Analysis of alternatives
The 3 available alternatives are
1. Maintain Status Quo, ie, BTC prices at $4 while C & P prices at $3. In this scenario C & P enjoys major
market share while not making good profit margins where as BTC while losing their market share they
are able to cover their costs and claim profits through higher price. This also doesnt result in shrinkage
of the market size
2. BTC reduces its price to $3. In this scenario BTC will mostly regain their market share but may not be
able to cover their costs through the price. There is no loss of market size in this scenario.
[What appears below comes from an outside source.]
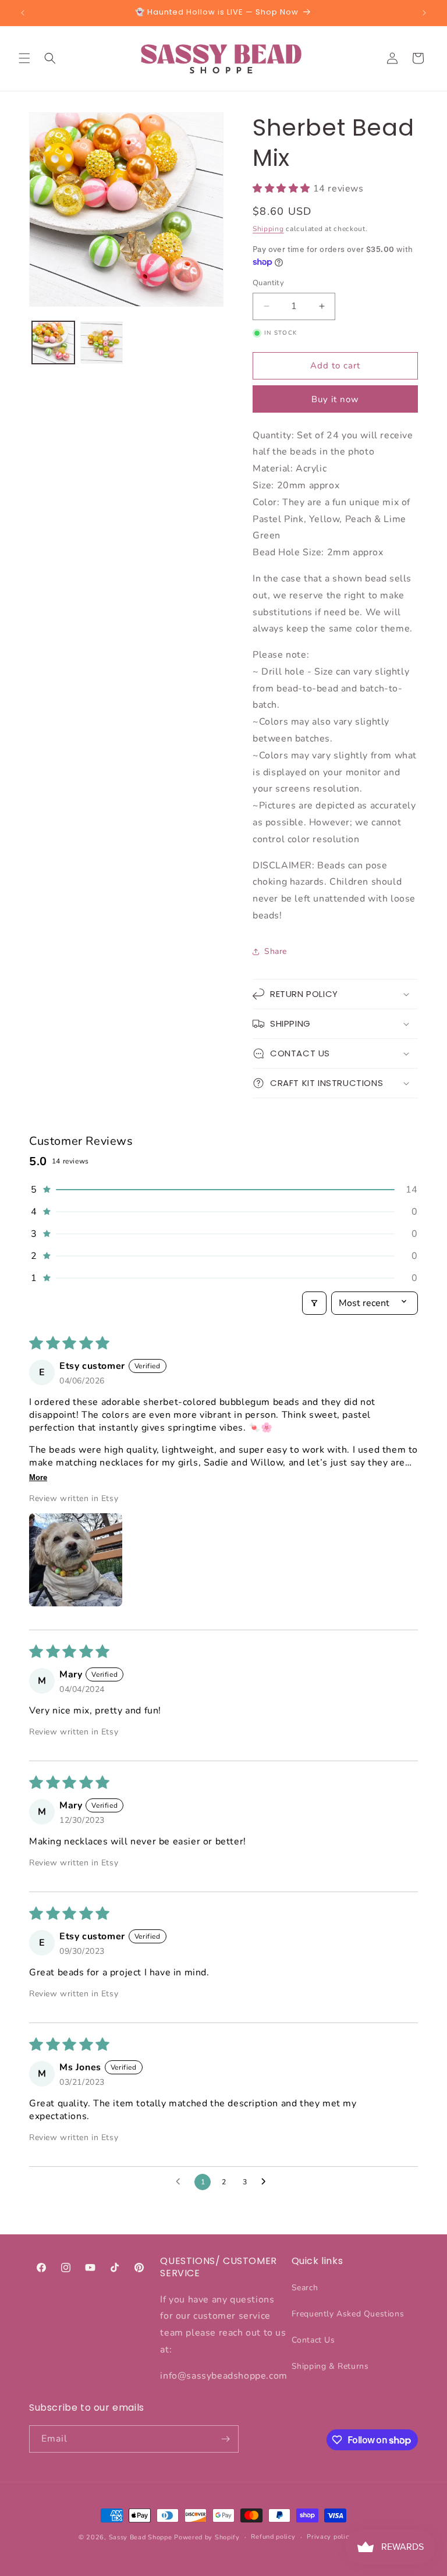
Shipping (268, 228)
3. C & P raises their price to $4. This will result in market shrinkage by 20% . Both players will enjoy
greater profit margins in this scenario. But both players raising their prices simultaneously may be
regarded as collusion and deemed illegal.
Cost Analysis
The relevant costs to be considered while calculating the contribution to profits of T-30 are
Direct Labor
Material.
Material Spoilage.
Direct Department Expense
Expenses that are not related to the scale of production of T-30 can be excluded. Also the expenses that
have been allocated to cover costs which are common to other items can be excluded.
Following 1st Alternative
From Exhibit 2 we find that at production level of 75,000 units the relevant costs for BTC are:-
Direct Labour $0.80
Material $0.40
Material Spoilage $0.04
Direct Dept Exp $0.12
Total Relevant cost $1.36
Price $4
Contribution $2.64
Total contribution = 75000*2.64= $198,000
For C & P corresponding production =150,000
Direct Labour $0.74
Material $0.40
Material Spoilage $0.038
Direct Dept Exp $0.1
Total Relevant cost $1.278
Price $3
Contribution $1.722
Total Contribution $258,300
Following 2nd Alternative
From Exhibit 2 we find that at production level of 125,000 units the relevant costs for BTC are:-
Direct Labour $0.76
Material $0.40
Material Spoilage $0.038
Direct Dept Exp $0.1
Total Relevant cost $1.298
Price $3
Contribution $1.70
Total contribution = 125000*1.70= $212,750
For C & P corresponding production =100,000
Direct Labour $0.78
Material $0.40
Material Spoilage $0.040
Direct Dept Exp $0.112
Total Relevant cost $1.332
Price $3
Contribution $1.67
Total Contribution $166,800
Following 3rd Alternative
Due to 20% shrinkage of market size the production level of BTC will be 100,000. Corresponding relevant
costs for BTC are:-
Direct Labour $0.780
Material $0.40
Material Spoilage $0.04
Direct Dept Exp $0.112
Total Relevant cost $1.332
Price $4
Contribution $2.67
Total contribution = 100,000*2.67= $266,800
C & P corresponding production =80,000
Direct Labour $0.8
Material $0.40
Material Spoilage $0.040
Direct Dept Exp $0.112
Total Relevant cost $1.352
Price $4
Contribution $2.648
Total Contribution 80,000*2.648=211,840
Conclusion
From the analysis we find that the combined profit of the firms is maximum when both firms go for a
price of $4. This may be regarded as collusion because the firms are required to set their prices
independently and a simultaneous rise in prices may lead to legal action.
Moreover, we see that C&P obtains maximum profits when it lists a price of $3 and BTC prices at $4.
Hence it is highly unlikely that C&P increase their price to $4. So, in-order to increase the overall
contribution BTC should reduce their price to $3.